* [What is required] Please return the listing exactly as it stands, skipping any pictures.

Records: Begin

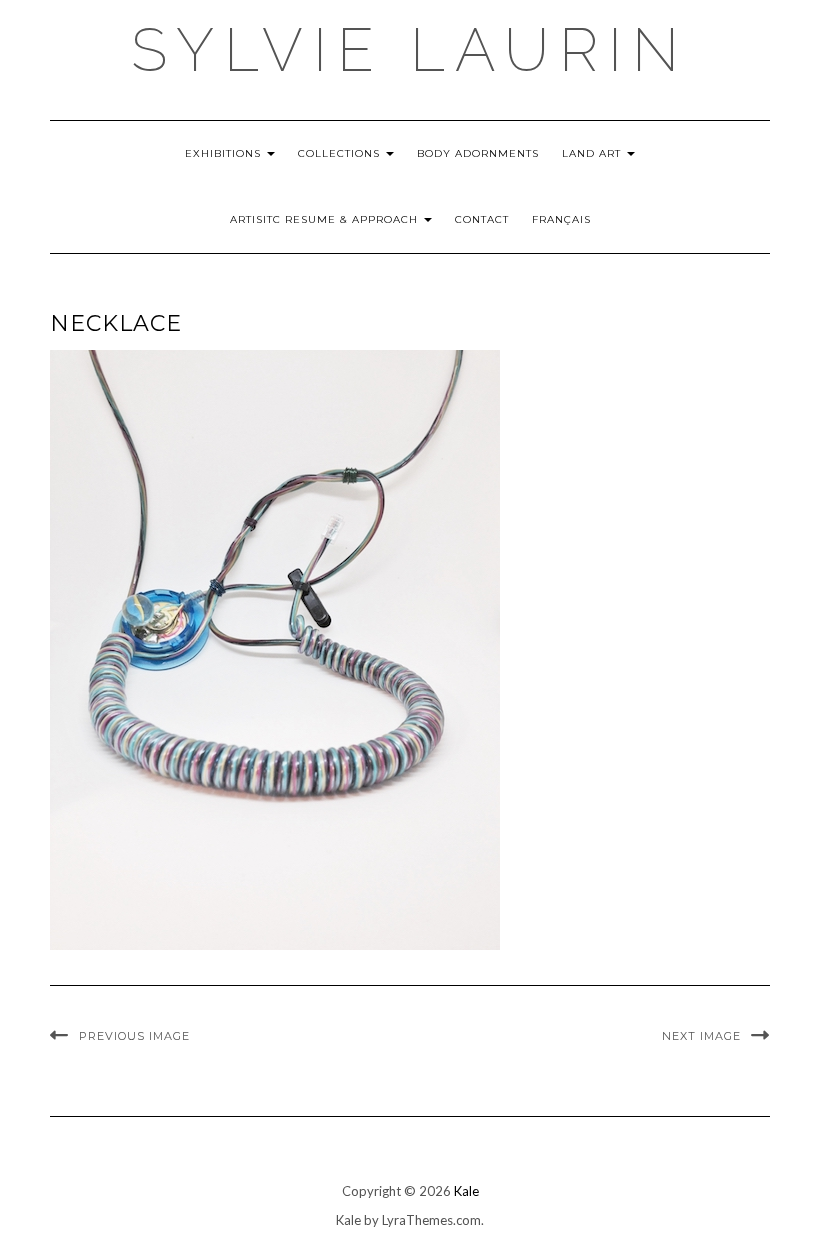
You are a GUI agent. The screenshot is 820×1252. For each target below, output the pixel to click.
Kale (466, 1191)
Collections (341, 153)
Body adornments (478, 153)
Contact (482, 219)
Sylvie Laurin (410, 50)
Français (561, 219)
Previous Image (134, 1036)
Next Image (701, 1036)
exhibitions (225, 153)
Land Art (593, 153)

Records: End

* [Answer to the exercise]
You are a GUI agent. The screenshot is 820×1252. For each target below, output the pixel to click.
Kale (466, 1191)
Collections (341, 153)
Body adornments (478, 153)
Contact (482, 219)
Sylvie Laurin (410, 50)
Français (561, 219)
Previous Image (134, 1036)
Next Image (701, 1036)
exhibitions (225, 153)
Land Art (593, 153)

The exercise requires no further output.